Directed by Bryan Howard, Rich Moore, Jared Bush
Behind the fluffy bunny tails and the adorable oversized ears of a fennec fox is an urgently relevant message about discrimination, affirmative action, and fear-mongering. The far-right conservatives are about to have a fit. Your kid might think “Zootopia” is just a funny, exciting movie about a rabbit detective and her fox friend solving a web of crime in a visually beautiful animal wonderland. But you’ll see the adult themes and cultural references, both humorous and unexpectedly deep.
Ever since she was just a little bunny, Judy Hopps (Ginnifer Goodwin, Snow White in ABC’s “Once Upon a Time”) has been told to push aside her dreams of being the first rabbit to become a cop and settle for being a carrot farmer like her parents (Don Lake and Bonnie Hunt) and siblings. But she was determined to get from her small town to the big city, Zootopia, and join their police force. And after just one police academy training montage, she made it. But the big city isn’t all she dreamed. Police Chief Bogo (Idris Elba) doesn’t respect her. She’s just a small, weak bunny. The police force needs strong, tough predators. Of course, the days of animal instincts are long gone. They’ve all gone vegetarian. Or so we thought. When 14 animals mysteriously go missing, the police force is baffled. But Officer Hopps and her new friend Nick Wilde (Jason Bateman), a con artist fox Hopps blackmails into helping her, stumble upon a conspiracy that links the cases together.

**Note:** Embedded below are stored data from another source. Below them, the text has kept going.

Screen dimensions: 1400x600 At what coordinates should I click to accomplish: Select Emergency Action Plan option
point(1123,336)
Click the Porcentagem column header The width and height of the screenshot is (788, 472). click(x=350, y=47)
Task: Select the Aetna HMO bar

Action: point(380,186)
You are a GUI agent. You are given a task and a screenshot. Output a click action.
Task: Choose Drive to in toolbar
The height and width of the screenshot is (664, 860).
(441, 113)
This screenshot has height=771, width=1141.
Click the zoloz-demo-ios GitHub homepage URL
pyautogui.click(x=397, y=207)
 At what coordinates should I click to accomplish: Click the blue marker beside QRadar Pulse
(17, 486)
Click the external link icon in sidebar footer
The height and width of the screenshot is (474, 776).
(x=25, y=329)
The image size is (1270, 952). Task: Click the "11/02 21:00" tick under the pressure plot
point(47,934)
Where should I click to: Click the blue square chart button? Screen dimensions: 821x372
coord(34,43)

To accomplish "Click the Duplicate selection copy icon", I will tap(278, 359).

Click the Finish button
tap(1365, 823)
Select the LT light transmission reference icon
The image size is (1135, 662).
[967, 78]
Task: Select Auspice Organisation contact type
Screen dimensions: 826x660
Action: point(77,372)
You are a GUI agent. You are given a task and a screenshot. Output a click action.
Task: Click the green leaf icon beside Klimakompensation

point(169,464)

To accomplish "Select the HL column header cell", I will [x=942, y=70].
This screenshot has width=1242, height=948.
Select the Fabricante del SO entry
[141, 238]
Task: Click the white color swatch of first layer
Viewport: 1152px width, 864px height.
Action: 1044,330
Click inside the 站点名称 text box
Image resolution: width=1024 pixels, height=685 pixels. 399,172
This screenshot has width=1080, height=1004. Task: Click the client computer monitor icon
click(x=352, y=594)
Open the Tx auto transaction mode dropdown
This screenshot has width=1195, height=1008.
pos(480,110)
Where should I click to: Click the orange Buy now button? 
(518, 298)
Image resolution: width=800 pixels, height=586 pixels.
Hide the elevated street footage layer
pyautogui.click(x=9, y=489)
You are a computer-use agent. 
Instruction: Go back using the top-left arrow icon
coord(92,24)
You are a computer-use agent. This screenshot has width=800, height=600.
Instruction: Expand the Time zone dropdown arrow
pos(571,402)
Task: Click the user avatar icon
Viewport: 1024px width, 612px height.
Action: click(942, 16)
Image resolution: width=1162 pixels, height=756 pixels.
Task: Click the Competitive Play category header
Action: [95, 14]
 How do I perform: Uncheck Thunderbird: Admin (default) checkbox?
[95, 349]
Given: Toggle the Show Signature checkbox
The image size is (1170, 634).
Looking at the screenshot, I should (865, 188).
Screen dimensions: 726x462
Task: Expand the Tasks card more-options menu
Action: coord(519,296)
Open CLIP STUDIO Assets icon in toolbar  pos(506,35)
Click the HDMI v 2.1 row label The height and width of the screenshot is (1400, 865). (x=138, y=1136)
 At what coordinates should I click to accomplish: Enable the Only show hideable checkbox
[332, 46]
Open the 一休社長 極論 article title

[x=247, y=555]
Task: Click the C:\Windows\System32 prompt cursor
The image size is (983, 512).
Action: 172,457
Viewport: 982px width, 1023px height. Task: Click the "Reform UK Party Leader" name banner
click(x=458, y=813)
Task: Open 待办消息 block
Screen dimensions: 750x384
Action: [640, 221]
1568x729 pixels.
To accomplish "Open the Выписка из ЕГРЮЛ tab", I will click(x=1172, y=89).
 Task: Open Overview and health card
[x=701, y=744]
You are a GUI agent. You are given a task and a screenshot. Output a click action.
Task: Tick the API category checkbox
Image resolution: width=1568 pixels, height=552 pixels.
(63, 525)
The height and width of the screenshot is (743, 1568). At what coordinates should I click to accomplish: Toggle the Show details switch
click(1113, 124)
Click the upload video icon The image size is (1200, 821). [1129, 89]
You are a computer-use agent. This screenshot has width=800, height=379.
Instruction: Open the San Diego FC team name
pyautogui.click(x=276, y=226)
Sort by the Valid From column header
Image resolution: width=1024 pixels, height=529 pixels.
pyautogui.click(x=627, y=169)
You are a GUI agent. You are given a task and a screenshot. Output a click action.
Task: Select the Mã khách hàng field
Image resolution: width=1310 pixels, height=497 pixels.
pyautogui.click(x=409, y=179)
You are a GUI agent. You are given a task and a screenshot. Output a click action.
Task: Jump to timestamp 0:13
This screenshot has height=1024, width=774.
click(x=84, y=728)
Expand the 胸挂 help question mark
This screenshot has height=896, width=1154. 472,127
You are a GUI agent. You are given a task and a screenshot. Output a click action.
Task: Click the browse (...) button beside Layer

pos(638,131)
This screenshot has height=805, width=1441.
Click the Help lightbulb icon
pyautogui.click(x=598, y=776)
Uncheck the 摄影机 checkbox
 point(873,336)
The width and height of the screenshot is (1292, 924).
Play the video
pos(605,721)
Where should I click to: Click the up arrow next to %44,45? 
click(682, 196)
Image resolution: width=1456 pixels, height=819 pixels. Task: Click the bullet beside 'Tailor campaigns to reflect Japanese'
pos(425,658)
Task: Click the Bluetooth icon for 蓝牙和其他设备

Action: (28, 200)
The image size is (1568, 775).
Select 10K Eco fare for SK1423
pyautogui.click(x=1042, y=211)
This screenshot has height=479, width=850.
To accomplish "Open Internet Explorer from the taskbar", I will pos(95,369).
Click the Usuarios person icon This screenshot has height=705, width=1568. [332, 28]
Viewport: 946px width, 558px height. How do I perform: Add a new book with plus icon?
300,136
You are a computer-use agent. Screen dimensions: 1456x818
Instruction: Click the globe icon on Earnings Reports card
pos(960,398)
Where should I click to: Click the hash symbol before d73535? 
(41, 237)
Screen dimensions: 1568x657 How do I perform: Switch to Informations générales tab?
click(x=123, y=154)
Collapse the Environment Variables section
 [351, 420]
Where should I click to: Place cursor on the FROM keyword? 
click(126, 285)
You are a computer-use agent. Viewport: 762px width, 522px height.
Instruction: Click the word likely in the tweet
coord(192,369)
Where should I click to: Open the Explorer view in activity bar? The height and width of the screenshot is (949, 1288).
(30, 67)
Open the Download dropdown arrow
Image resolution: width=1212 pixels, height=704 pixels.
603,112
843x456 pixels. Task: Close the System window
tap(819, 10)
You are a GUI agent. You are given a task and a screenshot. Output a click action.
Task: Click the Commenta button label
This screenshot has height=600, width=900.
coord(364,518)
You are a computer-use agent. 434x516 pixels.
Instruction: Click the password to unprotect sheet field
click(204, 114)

An all-star voice cast really couldn’t have been better. From Oscar-winner J.K. Simmons as Zootopia’s lion mayor to Tommy Chong playing a nudist hippie yak, every voice is a perfect fit. Ginnifer Goodwin is just the fast-talking, cheery, upbeat spirit Officer Hopps needs to be. Jason Bateman plays Nick’s suave, chill, cunning slyness to foxy perfection. But “Zootopia” excels more so for its script, which has a keen sense of the world around it. The animators created a full, rich new animal kingdom, and went to great lengths to explain how it works. You feel like you’re there. It operates much like the world we’re familiar with, with relatable adult situations. Judy Hopps’ parents are afraid to see her off to the big city, with its predatory foxes who are never any good. That is, until Judy sees that they aren’t all bad. In fact, most aren’t. It provides a strong anti-discrimination overtone. It’s funny and cute, but make no mistake—“Zootopia” is a message movie more blatant than even Disney is used to propagating. But this is a good one. It takes the city of Zootopia to task for its segregated restaurants, which denies service to those who are different. Sounds like that Arkansas shooting range with the “No Muslims allowed” sign, perhaps? Or the program that allows a bunny like Hopps to get into the police academy in the first place, despite her obvious physical differences. Sort of like animal affirmative action. Or even the mentions that the “others” only make up 10% of the population of Zootopia, and for the safety of the majority the whole minority population should be dealt with. “Of course it will work. Fear always works,” one of the community leaders says. Sounds almost like a certain fear-mongering Presidential candidate. “Zootopia” finds itself firmly in the moment. Or, for that matter, in any number of moments in this country’s divisive history. The message is not to judge groups of people just because they’re different than you. It’s good for kids to hear. And frankly, a lot of adults, too.
Don’t get me wrong—“Zootopia” isn’t as depressing or heavy-handed as I just described it. You’ll also find fun references to classic film tropes, and to iconic films themselves. No spoilers on those. At its core is a twisty mystery plot that takes Hopps and Wilde to every corner of Zootopia, so we get to see the tundra, rain forest, and Sahara districts, as well as the other unique communities that make up the bustling metropolitan. “Zootopia” makes a strong early case for Best Animated Feature by serving its moral in an easily digestible way. Believe me when I say that “Zootopia” truly is for everyone. It’s equal-opportunity fun.